Ryan was taken to an emergency room where Cam was sat on the end of a hospital bed, in floods of tears.

“Oh my god.” Ryan stopped in astonishment. “How could you try fooling me like that?”

“What?” Cam looked up at Ryan confused.

“Everyone said she was gone. She isn’t gone, she’s right here, safe and sound now.” Ryan explained.

“What are you talking about?” Cam asked.

“Ingrid’s behind you, haven’t you looked?” Ryan diverted his attention to me. “What the hell happened Ingrid? How are you feeling?”

“Don’t worry. I’m okay now.” I said a little shakily. “How come you can see me?”

“Who are you talking to?” Cam sobbed. “My daughter is gone. I don’t think you’re very well son.”

“What do you mean Ingrid? Why wouldn’t I be able to see you?” Ryan sounded confused. “Cam she’s here, Ingrid is here.”

“Ryan, you shouldn’t be able to see me, no one can see me. I’m dead in your world. That’s why Cam can’t see me.” I explained to him.

“Your sick little game isn’t funny Ryan. Ingrid is dead, passed away, gone forever. It’s my entire fault.” Cam cried even harder.

“How’s it your fault?” Ryan asked. “What did you do, she committed suicide.”

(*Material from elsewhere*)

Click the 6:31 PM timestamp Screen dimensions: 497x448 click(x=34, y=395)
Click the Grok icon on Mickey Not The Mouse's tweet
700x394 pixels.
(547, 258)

Cam explained to Ryan how she had called me and told me about her proposed marriage to Jonas. She also changed her tune and pleaded that she should have thought about my feelings first. I decided this was all an act. She never liked me, not one little bit. I wasn’t hers.

Ryan screamed at her for hours after that. He swore that she would die a horrible death and that she deserved every bad thing that would come her way. I didn’t try to stop him, or tell him that he was wrong. I couldn’t get a word in edge ways.

In the end Ryan was kicked out of the hospital for using abusive language. I followed him and climbed on the back of the motorbike. Neither of us said anything. Ryan was in total shock and I still didn’t understand why Ryan could see me.

“Ryan, that little baby girl is yours. She’s still inside me.” I broke the news to him a little later when we were sat at home.

“I know.” Was all that Ryan said in an emotionless tone.

“I’m sorry Ryan. I couldn’t deal with Cam marrying Jonas. I miss my dad so badly. He still means so much to me and I want to be with him.” I told Ryan.

“I know.” Said Ryan again.

I had to figure out why Ryan could still see and hear me. It was freaking me out. There had to be something that was stopping me from crossing over into the afterlife. Perhaps something that linked me to this world still. That was when it came to me. ‘THE BABY’. My baby girl was still inside me, she wasn’t just my child but also Ryan’s, and whilst she was still inside me, I would be linked to this world via Ryan.